Le Vine said he was upset to be portrayed as sleazy.

“I’m a kid,” he said. “I’m 15 years old, which they didn’t realize.”

But kid or not, Le Vine, according to one of his competitors, employs some questionable tactics.

Advertisement

“We were waiting for Goldie Hawn one day in New York,” recalled Wendeborn, who is 25, “and she comes out and signs 40 photos for (Le Vine). Nobody else got anything. She and Kurt Russell then got into the car and as they went up Park Avenue, Blake runs alongside them pounding on the car window saying, ‘Please, Goldie, I only have five more!’ ”

Pettit said he once spotted Barbra Streisand leaving the Directors Guild of America on Sunset Boulevard after promoting her film “The Prince of Tides.” He and other autograph hunters followed her to the Bel-Age Hotel, then took a shortcut through the hotel and met her as she walked in.

“She said, ‘How did you know I was coming here?’ She was really scared about people following her,” Pettit recalled.

“We said: ‘We really know you don’t like to be followed, Barbra, but we never see you.’ So she signed for us.
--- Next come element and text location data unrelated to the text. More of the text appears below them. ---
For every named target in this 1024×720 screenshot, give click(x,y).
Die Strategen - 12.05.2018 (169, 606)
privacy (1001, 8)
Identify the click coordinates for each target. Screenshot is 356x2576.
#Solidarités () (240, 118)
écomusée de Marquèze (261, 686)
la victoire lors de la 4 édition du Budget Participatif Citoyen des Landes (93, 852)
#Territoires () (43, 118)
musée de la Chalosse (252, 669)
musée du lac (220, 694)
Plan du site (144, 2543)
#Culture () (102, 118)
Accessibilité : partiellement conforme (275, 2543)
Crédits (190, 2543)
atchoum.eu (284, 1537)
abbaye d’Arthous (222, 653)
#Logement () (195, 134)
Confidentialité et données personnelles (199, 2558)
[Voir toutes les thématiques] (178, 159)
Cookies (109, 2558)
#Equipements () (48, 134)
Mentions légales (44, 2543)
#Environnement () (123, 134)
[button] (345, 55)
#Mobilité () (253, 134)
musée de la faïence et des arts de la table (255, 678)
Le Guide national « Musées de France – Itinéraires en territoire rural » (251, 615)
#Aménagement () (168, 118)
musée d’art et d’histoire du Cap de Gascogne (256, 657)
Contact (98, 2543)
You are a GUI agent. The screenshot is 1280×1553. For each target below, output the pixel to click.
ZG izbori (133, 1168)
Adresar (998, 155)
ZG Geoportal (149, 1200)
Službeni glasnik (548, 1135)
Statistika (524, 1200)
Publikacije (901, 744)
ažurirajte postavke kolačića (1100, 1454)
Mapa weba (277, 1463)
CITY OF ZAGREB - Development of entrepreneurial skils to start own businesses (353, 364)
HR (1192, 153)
She tried to just do a ‘Barbra’ and we asked her for a last name, which is an ‘S-T . . . scribble, scribble.’ If you get a ‘Bar,’ it’s worth about $200. A ‘Barbra’ is worth $300. And, a ‘Barbra Streisand’ is worth $450 to $500.”

Streisand then went into the hotel restaurant, but the autograph hunters waited around until she came out, then asked for more.

“She goes, ‘I’m going to tell you something,’ ” Pettit said. “ ‘For one thing, I don’t like being followed. For another thing, I don’t like being waited for. And for a third thing, I don’t like my picture being taken. You guys have struck out and I’ve been real nice and signed autographs for you. Have a nice day.’ ”

Advertisement

Pettit shrugged.

“That’s what happens in this business,” he said. “Sometimes you get told.”